The Problems tab now uses Systematized Nomenclature of Medicine—Clinical Terms ( coding system was created by pathologists and should help providers to better describe a patient’s problems. This change of coding systems does not affect problems that were previously entered on the Problems tab. You do NOT need to change previous problems to SNOMED terms.
Before the implementation of ICD-10 codes, SNOMED terms are normally mapped to an ICD-9-CM term or they might be unspecified (799.9). For Encounter data, providers must use a term that is mapped to a valid ICD-9-CM code.
After the activation date for the VA’s use of the ICD-10 coding system, new problems entered on the Problems tab will by default be assigned an ICD-10 code of R69, which is unspecified. When the encounter is checked out, if the user select the SNOMED term as a diagnosis for the encounter, CPRS will require the provider to select a specific ICD-10 code for the problem.
Note: The diagnosis on the Encounter form can be added to the Problems tab by selecting the checkbox to put it there. ICD-9 terms will be placed there automatically. Users can also choose to put an ICD-10 term on the problem list, but the user will be required to select a SNOMED term for the Problem List.
As with any change, moving to a new system will take some getting used to. Although the SNOMED CT codes should be robust enough to describe most problems or patient conditions, providers may have to try slightly different ways to search for the problem they want. For example, if providers are accustomed to entering "HTN" to find hypertension, the providers may need to search for "hyper" instead.
However, some SNOMED terms may not be mapped to ICD-9-CM codes and will not be mapped to ICD-10 codes. To further aid providers, CPRS has added an Extend Search button. If in the initial search CPRS does not display the term the provider wants, the provider can use the Extend Search button to expand the search to a larger set of codes that include the ICD-9-CM clinical hierarchy or when active, additional ICD-10 codes. CPRS will display a combination of SNOMED and ICD-9-CM codes including codes that might have 799.9 (unknown or undefined) codes. After ICD-10 activation, only SNOMED codes will display. ICD-10 codes only display if they have been linked to the specific problem, which generally happens through Encounters.

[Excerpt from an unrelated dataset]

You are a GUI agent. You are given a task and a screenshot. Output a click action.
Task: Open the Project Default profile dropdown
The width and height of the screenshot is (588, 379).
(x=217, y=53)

To further help providers find the terms they need, CPRS allows site to create "pick lists" that sites can use to create a list of frequently used terms which will be readily available in the left pane of the Add a New Problem dialog. Providers who want "pick lists" create will need to request this from a Clinical Application Coordinator (CAC). Users cannot create the lists themselves. A CAC must create the list and assign it.
During the search, if no matches are found during the initial and extended search, CPRS has a way to request that a new SNOMED term for the problem. The provider is not required to enter a new term, but can so that perhaps a new term will get created or someone may provide feedback for a better term. However, whether the provider requests a new term or not, if the provider still wants to enter a term, the provider will need to initiate a revised search to find a different term for the problem. It might be a slightly broader term that will still cover the problem. The provider could then enter a comment to be more descriptive about the term.

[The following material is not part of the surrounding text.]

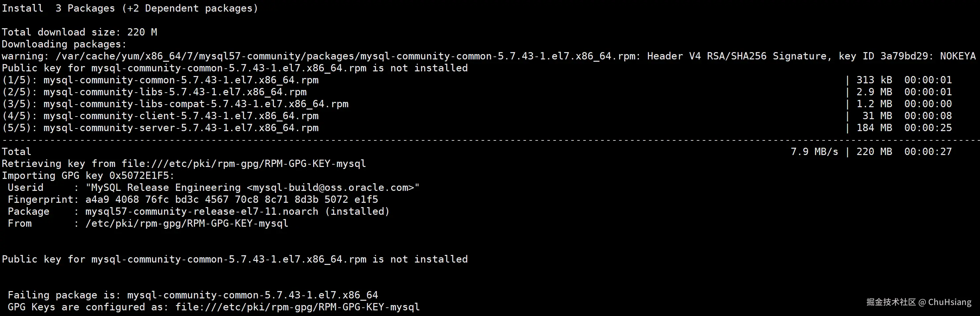Click the ChuHsiang watermark text

950,302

If the provider wants to use the SNOMED code for encounter information, the SNOMED code must be mapped to an ICD-9-CM code. If it is not currently mapped, the provider will need to find a SNOMED code that is mapped or search for an appropriate ICD-9-CM code. When ICD-10 is active, the provider will have to search for an appropriate ICD-10 code. ICD-10 is not mapped to SNOMED.

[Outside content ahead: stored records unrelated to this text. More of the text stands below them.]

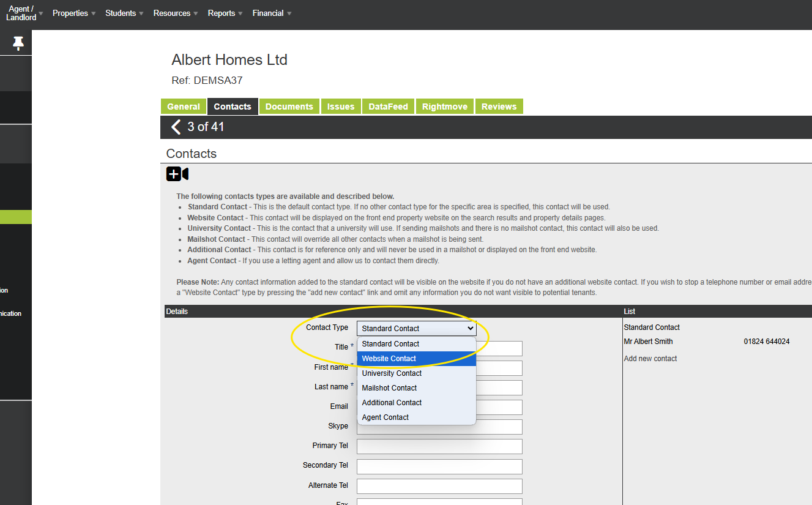The width and height of the screenshot is (812, 505).
Task: Click the video camera help icon
Action: tap(185, 174)
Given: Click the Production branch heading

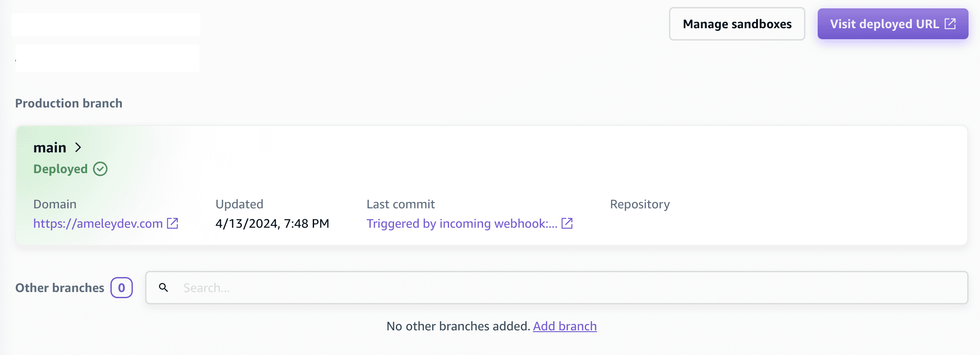Looking at the screenshot, I should (x=69, y=104).
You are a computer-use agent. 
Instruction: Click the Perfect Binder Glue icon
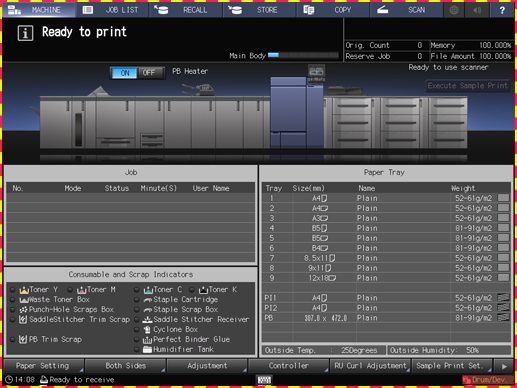147,340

To add a new problem to a patient's problem list, use these steps:
1. Select the Problems tab.
2. Select New Problem
-or-
select Action | New Problem....
The Problem List Lexicon Search dialog displays.
Note: If encounter information has not been entered, the encounter information dialog will appear before the Problem List Lexicon Search dialog. You must enter an encounter location and provider before proceeding. Also, if your site has defined Problem List Categories, the display will show them first.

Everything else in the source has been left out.